● **Directions for this task**: From the data underneath, reproduce exactly the stretch that begins at the line with "Screen dimensions: 1456x837" and ends after the line with "This screenshot has height=554, width=800.".

Records from a data collection

──────────

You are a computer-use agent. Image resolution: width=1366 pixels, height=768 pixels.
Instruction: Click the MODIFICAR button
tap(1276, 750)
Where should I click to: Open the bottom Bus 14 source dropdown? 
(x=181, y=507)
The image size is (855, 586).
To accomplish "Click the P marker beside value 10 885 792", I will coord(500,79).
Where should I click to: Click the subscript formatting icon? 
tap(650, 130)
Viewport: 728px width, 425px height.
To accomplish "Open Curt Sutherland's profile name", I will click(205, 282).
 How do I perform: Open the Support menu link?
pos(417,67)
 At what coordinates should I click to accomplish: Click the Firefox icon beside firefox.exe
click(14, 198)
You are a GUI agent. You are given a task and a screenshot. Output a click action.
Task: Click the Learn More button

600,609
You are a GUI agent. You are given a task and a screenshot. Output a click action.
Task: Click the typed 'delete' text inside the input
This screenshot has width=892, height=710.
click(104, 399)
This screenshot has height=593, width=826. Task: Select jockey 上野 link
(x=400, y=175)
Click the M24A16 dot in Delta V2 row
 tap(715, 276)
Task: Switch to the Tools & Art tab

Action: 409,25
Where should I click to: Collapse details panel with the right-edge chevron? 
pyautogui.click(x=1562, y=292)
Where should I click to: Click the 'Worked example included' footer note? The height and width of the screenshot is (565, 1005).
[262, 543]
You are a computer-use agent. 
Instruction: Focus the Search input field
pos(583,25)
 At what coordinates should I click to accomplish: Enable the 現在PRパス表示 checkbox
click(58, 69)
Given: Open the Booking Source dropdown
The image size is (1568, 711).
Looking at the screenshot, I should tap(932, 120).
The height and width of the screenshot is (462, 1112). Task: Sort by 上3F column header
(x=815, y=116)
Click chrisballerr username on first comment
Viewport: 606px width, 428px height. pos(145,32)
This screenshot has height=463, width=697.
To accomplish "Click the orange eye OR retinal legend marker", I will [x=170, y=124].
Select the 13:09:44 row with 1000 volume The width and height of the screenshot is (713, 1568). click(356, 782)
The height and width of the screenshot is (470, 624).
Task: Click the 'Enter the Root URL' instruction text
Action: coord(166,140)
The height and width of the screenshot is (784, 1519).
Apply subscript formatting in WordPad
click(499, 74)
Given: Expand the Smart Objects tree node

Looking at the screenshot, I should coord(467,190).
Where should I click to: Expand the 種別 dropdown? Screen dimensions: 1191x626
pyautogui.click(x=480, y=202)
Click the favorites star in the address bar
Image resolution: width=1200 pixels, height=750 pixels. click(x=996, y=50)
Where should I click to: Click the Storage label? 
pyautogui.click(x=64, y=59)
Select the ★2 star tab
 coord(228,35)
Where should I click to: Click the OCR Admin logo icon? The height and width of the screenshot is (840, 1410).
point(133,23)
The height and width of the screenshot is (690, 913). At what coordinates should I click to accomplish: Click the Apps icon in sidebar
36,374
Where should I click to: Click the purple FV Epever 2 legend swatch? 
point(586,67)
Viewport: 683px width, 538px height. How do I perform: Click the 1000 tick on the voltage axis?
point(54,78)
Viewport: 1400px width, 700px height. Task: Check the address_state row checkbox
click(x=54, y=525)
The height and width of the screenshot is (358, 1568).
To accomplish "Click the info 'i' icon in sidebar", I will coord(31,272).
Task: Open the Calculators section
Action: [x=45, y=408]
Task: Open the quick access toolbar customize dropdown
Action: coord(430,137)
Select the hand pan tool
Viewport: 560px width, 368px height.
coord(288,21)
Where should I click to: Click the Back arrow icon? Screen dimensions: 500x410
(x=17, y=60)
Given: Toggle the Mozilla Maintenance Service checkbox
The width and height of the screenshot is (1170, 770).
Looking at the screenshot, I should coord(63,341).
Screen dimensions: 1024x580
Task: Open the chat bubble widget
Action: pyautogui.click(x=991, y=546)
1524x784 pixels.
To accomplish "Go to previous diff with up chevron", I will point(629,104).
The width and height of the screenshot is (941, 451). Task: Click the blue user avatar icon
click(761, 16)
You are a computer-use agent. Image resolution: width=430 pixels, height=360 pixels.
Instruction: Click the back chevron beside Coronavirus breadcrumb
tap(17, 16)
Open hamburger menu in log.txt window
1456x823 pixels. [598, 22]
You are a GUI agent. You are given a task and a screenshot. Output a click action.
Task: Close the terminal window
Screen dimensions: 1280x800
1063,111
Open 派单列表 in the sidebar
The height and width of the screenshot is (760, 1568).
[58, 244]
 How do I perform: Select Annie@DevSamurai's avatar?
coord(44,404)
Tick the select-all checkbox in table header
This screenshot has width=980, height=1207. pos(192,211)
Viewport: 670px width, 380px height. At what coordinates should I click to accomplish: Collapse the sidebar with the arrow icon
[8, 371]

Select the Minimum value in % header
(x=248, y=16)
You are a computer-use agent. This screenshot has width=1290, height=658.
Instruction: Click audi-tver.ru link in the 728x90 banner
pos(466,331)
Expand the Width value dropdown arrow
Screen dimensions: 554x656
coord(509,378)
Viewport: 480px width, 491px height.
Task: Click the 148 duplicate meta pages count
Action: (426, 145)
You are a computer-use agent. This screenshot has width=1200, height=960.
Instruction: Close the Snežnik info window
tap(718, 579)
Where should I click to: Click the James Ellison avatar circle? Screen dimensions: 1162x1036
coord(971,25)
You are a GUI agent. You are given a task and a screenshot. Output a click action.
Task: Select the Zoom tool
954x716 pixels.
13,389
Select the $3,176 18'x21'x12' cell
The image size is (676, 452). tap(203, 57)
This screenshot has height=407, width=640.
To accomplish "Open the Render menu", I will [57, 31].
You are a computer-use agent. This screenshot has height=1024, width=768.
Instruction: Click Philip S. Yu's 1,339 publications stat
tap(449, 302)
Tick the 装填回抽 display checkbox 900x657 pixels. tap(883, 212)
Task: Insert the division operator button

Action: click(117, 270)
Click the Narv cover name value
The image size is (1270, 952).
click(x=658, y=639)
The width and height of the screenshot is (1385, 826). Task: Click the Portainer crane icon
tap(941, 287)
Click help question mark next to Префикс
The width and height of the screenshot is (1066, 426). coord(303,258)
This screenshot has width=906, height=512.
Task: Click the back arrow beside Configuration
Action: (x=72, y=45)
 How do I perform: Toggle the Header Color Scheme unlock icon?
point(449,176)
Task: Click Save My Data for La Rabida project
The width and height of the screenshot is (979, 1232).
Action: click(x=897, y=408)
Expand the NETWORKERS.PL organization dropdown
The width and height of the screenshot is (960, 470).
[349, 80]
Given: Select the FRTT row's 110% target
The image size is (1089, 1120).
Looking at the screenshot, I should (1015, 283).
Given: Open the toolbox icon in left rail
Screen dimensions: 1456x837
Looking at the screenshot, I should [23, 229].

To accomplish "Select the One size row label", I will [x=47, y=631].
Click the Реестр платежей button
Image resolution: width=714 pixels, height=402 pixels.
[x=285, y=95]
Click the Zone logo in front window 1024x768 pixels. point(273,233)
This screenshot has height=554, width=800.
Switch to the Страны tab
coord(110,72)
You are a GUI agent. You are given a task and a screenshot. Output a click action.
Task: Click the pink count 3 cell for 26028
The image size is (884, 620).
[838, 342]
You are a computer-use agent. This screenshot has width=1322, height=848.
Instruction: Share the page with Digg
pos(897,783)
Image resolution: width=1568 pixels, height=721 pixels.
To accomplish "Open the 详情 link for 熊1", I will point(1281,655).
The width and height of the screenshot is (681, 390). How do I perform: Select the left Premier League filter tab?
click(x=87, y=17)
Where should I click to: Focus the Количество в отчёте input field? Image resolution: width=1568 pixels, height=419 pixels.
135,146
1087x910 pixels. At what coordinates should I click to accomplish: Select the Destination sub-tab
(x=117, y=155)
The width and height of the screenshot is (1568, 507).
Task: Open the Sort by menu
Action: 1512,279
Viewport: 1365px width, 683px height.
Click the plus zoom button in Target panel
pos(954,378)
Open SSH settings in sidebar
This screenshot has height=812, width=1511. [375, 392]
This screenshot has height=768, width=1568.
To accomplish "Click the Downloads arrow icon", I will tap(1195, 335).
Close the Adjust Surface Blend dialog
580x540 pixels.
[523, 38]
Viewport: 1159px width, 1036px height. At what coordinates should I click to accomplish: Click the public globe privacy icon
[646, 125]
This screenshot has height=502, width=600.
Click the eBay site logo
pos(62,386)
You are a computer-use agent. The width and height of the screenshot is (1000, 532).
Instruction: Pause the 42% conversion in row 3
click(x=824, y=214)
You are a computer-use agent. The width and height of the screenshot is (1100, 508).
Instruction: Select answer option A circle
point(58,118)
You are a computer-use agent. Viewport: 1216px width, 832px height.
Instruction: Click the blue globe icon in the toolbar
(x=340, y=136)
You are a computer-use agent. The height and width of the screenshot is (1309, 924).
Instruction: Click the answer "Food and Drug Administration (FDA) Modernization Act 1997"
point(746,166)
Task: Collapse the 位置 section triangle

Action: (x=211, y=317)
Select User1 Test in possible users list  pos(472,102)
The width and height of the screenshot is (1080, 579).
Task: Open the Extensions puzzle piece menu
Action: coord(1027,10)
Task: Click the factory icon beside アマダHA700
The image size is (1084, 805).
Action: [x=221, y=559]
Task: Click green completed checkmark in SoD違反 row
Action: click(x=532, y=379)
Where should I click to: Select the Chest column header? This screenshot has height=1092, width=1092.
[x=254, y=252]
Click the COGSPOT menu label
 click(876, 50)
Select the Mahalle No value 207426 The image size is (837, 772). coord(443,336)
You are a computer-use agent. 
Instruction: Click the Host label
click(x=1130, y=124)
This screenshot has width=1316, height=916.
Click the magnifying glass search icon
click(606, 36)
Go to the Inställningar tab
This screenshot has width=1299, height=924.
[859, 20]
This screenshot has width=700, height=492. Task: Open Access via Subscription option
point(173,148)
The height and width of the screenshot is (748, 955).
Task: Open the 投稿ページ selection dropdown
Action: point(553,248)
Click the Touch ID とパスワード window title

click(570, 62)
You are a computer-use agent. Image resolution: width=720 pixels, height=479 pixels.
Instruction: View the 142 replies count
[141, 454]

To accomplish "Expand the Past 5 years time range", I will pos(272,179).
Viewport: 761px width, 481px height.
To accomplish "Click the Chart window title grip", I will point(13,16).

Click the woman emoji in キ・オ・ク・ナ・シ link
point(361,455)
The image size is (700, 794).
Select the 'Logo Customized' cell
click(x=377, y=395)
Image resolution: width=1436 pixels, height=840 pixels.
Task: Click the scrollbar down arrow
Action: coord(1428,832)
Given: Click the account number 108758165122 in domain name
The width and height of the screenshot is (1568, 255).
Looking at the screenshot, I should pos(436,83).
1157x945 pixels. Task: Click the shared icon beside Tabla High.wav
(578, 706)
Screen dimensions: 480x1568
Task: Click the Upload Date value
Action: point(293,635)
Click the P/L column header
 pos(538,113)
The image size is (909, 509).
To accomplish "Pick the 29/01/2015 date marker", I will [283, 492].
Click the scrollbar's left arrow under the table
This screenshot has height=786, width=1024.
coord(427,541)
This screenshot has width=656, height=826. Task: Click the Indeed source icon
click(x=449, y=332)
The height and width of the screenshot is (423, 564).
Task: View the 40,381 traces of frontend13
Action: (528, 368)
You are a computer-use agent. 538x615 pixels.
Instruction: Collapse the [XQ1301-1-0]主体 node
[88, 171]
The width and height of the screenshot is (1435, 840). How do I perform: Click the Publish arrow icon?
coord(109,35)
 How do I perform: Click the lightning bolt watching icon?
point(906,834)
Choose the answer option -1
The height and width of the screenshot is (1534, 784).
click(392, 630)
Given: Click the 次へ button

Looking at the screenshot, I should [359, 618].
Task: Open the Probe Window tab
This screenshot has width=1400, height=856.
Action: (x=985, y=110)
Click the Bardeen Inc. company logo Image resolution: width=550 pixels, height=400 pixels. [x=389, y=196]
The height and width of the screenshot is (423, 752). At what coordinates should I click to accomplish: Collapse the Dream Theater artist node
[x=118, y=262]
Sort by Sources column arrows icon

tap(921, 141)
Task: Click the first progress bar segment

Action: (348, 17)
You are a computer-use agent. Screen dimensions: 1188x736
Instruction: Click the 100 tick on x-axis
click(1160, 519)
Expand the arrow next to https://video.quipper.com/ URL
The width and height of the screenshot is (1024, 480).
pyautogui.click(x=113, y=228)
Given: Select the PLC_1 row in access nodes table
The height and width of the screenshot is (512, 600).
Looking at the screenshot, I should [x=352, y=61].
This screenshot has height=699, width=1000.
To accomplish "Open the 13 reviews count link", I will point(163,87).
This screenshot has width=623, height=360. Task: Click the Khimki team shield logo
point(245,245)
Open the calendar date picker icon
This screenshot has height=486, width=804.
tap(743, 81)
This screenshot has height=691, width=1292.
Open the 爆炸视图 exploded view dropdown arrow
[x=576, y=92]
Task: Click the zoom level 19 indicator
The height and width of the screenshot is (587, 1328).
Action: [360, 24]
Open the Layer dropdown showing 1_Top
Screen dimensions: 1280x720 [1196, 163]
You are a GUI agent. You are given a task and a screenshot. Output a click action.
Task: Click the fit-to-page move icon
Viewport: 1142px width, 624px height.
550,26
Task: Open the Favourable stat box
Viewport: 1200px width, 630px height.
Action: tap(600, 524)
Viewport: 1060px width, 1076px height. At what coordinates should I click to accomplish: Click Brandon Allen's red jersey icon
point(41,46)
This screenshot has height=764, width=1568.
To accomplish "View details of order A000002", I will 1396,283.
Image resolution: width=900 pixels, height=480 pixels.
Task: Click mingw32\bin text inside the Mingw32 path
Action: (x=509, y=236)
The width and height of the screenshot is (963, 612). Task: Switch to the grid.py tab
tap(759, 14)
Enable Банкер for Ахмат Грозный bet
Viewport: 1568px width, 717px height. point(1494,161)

──────────

● **Problem solution**:
Screen dimensions: 1456x837
Looking at the screenshot, I should [23, 229].

To accomplish "Select the One size row label", I will [x=47, y=631].
Click the Реестр платежей button
Image resolution: width=714 pixels, height=402 pixels.
[x=285, y=95]
Click the Zone logo in front window 1024x768 pixels. point(273,233)
This screenshot has height=554, width=800.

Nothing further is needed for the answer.